### TASK ITEM
Retype, word for word, each line between the lines holding "This screenshot has height=480, width=640." and "Open the Page Layout ribbon tab", inclusive, and leave the rest of the data alone.

───── GIVEN ENTRIES

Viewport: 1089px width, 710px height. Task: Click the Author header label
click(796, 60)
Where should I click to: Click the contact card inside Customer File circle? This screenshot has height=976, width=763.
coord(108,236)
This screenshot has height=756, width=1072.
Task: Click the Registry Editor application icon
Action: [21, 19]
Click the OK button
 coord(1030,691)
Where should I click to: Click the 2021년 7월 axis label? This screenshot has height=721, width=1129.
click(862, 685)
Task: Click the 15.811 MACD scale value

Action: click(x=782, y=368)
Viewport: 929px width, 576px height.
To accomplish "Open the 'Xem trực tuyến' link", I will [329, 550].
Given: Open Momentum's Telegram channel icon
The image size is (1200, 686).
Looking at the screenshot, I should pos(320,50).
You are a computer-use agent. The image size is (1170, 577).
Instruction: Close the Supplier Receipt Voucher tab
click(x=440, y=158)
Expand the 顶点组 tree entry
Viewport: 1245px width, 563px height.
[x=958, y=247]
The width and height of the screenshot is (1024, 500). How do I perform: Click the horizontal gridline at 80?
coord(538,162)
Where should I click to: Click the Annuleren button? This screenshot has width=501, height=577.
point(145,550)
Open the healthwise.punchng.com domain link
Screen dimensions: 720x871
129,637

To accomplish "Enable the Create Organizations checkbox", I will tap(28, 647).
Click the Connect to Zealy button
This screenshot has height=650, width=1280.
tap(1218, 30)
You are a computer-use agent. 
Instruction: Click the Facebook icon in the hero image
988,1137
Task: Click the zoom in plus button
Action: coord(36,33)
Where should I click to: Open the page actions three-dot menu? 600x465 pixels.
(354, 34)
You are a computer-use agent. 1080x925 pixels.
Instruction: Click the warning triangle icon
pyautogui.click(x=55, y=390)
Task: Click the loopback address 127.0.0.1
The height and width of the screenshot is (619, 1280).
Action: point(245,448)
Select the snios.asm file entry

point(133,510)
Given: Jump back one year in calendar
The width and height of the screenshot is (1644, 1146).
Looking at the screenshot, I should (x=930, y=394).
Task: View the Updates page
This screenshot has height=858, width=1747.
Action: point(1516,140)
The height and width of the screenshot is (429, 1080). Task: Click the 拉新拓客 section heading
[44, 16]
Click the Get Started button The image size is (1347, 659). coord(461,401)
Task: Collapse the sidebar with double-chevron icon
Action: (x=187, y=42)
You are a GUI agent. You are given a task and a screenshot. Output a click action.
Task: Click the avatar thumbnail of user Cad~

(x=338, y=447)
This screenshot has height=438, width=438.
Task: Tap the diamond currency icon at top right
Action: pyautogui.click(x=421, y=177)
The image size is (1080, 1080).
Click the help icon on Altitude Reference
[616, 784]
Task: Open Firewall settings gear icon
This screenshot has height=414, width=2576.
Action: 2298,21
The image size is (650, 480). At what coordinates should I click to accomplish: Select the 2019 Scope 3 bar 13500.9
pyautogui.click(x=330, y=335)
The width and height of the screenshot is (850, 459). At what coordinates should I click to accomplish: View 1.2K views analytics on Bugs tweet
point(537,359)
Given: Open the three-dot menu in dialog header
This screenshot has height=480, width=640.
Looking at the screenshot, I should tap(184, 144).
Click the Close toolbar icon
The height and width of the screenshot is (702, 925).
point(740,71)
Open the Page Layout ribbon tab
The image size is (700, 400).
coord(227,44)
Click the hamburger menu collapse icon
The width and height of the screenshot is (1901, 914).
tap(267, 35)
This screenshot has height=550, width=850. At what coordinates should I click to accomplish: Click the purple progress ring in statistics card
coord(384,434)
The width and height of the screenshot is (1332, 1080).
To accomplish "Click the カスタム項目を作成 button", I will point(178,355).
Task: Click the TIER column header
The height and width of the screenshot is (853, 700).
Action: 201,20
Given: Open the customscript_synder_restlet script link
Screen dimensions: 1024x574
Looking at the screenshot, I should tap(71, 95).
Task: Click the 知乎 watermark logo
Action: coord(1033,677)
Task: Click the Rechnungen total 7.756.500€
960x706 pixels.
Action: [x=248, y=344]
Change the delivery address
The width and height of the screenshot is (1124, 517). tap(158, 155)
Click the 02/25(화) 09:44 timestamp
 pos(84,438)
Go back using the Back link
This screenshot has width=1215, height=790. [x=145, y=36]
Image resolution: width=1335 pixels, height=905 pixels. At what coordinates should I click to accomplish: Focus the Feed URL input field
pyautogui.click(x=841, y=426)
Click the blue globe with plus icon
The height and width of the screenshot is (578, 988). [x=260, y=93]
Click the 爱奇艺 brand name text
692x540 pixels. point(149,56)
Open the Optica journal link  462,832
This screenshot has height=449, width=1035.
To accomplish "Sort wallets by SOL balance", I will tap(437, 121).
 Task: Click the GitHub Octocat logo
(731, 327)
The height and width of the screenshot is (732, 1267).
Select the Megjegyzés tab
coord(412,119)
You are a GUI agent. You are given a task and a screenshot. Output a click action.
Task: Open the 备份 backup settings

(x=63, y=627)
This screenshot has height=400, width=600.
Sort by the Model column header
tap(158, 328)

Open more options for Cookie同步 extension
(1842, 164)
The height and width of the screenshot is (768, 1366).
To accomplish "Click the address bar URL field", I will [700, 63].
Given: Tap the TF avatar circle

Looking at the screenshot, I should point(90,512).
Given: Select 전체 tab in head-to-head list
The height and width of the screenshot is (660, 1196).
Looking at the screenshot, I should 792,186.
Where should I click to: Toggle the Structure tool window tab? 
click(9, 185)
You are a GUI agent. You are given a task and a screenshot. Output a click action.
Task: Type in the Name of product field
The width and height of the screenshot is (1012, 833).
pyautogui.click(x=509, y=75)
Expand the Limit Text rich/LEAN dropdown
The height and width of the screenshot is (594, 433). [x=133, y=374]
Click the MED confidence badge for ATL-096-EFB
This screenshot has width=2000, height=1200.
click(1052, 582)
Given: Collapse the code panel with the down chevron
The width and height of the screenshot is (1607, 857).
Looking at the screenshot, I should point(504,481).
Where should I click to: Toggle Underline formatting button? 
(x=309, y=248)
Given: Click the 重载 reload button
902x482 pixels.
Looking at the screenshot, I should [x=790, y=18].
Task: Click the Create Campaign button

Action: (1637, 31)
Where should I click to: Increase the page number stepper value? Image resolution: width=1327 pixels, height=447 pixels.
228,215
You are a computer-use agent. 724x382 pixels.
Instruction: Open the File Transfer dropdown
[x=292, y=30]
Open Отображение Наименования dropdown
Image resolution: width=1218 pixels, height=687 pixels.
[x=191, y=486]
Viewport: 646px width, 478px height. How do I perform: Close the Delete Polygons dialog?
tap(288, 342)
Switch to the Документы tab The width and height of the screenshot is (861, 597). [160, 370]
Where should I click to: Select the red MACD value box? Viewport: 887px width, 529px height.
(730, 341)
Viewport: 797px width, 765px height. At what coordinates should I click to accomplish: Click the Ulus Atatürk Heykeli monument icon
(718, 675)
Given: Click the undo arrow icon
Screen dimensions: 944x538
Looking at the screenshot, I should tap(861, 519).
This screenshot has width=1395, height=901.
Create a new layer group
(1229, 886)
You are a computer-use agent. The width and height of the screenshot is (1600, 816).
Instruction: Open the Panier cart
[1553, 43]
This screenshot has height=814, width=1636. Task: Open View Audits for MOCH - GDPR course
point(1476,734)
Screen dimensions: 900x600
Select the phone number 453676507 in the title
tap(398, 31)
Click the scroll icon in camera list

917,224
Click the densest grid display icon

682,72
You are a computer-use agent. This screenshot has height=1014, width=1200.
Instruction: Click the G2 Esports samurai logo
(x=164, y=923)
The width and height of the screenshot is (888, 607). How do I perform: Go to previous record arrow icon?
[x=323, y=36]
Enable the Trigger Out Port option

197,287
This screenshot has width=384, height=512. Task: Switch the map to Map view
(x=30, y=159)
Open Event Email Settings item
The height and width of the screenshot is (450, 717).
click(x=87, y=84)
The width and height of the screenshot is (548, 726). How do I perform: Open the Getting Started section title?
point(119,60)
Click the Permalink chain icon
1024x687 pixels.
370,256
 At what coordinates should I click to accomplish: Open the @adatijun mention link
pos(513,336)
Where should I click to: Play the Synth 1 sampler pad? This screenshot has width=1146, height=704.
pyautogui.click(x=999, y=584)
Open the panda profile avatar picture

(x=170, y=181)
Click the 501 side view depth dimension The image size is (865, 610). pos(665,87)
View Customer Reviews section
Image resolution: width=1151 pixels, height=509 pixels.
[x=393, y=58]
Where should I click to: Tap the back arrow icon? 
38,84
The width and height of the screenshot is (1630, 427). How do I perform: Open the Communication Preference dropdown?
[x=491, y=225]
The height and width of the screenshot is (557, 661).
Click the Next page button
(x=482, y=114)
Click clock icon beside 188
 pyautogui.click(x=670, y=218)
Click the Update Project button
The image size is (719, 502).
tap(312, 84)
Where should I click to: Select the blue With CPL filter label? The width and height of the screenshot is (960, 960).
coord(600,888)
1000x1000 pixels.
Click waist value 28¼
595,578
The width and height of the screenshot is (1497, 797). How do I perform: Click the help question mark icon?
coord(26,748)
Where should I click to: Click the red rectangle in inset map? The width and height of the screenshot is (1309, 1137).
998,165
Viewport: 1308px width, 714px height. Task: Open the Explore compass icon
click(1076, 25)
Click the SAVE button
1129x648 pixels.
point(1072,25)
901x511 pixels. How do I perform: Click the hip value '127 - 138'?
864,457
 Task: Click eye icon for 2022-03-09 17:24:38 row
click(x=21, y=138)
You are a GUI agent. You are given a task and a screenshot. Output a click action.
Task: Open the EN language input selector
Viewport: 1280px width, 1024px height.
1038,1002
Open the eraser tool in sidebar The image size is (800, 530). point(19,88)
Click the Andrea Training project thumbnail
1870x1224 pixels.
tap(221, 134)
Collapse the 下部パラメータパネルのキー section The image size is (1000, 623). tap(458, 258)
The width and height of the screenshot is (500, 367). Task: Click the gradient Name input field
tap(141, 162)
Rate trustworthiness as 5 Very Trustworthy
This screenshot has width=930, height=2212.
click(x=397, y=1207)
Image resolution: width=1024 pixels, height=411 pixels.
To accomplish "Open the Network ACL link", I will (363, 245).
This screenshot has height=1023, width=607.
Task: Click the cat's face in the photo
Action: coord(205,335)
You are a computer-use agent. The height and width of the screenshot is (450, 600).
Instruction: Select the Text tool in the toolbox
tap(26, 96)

──────────

### OUTPUT FOR THIS TASK
This screenshot has height=480, width=640.
Looking at the screenshot, I should tap(184, 144).
Click the Close toolbar icon
The height and width of the screenshot is (702, 925).
point(740,71)
Open the Page Layout ribbon tab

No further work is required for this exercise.